One of the bottlenecks in the current mark and sweep GC is the sweep portion. We have to walk through every memory pool in every arena to find every dead GCable. The more GCables in the system, the longer this process takes. In the worst case, marking requires us to touch every GCable in the system, that's slightly worse than O(n) (plus the overhead of recursing through the object graph and pruning out cycles). In this case, all GCables are live, but we still have to sweep all of the pools in another slightly worse than O(n) operation -- to say nothing of the memory cache performance.
We can avoid that sweep if we have some mechanism to segregate live from dead GCables. (This also gets us further along to a generational system.)
Every time we allocate a new pool, allocate additional space to store three pointers:
- a pointer to the GCable
- a previous pointer
- a next pointer
... that is, a doubly-linked list.
The GC structure needs to contain four additional pointers:
- a pointer to the head of the LIVE list
- a pointer to the head of the FRESH list
- a pointer to the head of the DEAD list
- a pointer to the head of the MAYBE list
Every time we grab a fresh new GCable, we add it to the the FRESH list.
At the start of the mark phase, we move the FRESH list to the MAYBE list and start a new FRESH list. This avoids the freshly-allocated-but-not-marked problem.
During the mark phase, we append every live GCable to the LIVE list, if it's in the MAYBE list. (We'll have to manage the existing flags carefully to avoid adding and re-adding; perhaps some toggle will help. "Last time, 0 meant live. This time, 1 means live.")
By the end of the mark phase, all live GCables should be in the LIVE list. Everything in the MAYBE list should now be DEAD, so we can append it to that list. We can walk the DEAD list and perform any custom destruction then.
The benefit to this system is that the O(n) operation of the sweep (which tends to hew to the full extent of n) of sweeping becomes much more efficient. The cost of allocating an object is slightly higher due to the need to manipulate pointers in the linked lists, but the cost of freeing dead objects is much cheaper.
We may be able to find smaller and cheaper data structures than the doubly linked list, though the cheapness of splicing elements and lists together is compelling.
- Create branch
- Copy mark/sweep implementation into a new file (gc_sf.c, perhaps)

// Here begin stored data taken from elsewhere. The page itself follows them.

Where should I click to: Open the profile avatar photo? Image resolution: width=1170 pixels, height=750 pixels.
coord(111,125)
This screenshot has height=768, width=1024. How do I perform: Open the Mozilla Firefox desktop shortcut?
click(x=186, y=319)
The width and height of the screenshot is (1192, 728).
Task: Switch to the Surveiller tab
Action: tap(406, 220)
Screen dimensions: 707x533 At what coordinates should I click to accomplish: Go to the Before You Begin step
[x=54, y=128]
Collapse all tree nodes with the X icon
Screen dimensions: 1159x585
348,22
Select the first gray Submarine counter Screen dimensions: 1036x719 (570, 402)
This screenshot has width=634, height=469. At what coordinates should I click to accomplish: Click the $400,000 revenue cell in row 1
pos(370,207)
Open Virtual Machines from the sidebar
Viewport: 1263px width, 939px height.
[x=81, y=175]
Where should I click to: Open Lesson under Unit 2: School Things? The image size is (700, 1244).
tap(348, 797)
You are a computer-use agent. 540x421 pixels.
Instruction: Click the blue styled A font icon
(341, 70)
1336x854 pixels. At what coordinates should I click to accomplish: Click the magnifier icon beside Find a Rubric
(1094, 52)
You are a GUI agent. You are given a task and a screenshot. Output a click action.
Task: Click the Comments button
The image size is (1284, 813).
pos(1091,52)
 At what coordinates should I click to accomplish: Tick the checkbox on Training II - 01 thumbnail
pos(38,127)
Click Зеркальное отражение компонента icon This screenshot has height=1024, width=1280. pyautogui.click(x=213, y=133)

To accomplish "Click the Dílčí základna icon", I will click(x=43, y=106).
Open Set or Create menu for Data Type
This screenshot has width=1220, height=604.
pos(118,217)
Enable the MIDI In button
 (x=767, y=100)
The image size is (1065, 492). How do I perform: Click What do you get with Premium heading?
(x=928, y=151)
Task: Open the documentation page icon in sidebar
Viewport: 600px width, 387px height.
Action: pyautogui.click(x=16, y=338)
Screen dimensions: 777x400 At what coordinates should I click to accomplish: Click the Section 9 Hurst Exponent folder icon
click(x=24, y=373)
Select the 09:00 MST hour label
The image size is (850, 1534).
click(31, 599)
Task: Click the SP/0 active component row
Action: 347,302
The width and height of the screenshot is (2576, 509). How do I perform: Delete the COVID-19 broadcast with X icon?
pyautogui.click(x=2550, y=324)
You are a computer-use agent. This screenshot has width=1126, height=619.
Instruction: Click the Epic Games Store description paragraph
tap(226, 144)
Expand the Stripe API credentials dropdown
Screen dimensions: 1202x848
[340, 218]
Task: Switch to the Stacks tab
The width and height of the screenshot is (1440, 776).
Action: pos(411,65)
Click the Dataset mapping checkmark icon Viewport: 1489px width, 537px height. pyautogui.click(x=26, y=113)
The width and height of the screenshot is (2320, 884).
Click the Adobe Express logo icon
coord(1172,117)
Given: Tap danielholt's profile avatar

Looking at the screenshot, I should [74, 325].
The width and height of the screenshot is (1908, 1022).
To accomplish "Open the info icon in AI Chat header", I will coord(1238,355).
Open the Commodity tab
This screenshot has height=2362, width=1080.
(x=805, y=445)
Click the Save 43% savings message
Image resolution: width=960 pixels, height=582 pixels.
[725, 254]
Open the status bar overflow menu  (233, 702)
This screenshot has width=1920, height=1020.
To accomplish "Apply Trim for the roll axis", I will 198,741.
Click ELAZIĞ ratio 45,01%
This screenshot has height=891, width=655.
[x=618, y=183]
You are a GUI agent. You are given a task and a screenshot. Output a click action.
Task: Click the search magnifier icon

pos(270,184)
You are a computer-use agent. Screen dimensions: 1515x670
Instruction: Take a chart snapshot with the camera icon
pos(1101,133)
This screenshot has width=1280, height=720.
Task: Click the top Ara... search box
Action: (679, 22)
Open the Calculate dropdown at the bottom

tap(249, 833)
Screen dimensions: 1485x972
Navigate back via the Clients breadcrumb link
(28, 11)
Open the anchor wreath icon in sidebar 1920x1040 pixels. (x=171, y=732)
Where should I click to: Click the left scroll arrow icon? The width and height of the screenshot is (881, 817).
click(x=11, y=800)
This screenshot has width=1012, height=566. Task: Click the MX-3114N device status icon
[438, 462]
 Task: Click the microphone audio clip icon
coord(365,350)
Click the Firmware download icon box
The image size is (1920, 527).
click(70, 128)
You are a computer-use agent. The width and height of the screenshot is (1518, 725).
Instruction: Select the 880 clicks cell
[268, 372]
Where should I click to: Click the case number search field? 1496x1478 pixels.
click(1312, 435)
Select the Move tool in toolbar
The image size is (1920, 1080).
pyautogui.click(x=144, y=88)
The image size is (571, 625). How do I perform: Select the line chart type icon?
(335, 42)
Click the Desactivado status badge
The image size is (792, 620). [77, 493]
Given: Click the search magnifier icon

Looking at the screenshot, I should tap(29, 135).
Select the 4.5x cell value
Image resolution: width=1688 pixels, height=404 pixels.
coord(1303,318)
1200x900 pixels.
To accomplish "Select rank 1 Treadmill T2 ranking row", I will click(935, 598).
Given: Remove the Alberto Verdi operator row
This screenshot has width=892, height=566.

- Change function names, especially in GC struct, in the new file
- Add the pointers for the new lists to the SF GC struct
- Change arena allocation to allocate space for each list in each new arena (because a GCable can only be on one list at a time, we need two pointers worth of data for each GCable -- allocating this in one chunk at the start of the arena makes them relatively contiguous in memory, so it should fit in the cache much better). Let's call this a GC_LL struct.
- Add a function to calculate the correct GC_LL struct for any given GCable, given a pointer to the GCable (this isn't trivial, but it can be cheap)
- Change the get_free_header function in gc_sf.c to put the freshly-allocated header on the MAYBE list
- Change the mark functions to splice a given GCable out of its current list and into the LIVE list
- Change the beginning of mark function in gc_sf.c to point to a new MAYBE list
- Change the end of mark function in gc_sf.c to append the MAYBE list to the FREE list (or prepend?)
- Change the "get a new free header" function to perform any active destruction (though for an optimization, if a PMC header already has sufficient PMC_data space allocated, it's unnecessary to free it)
- Add a configuration option to enable the new sweep-free GC
- Fix bugs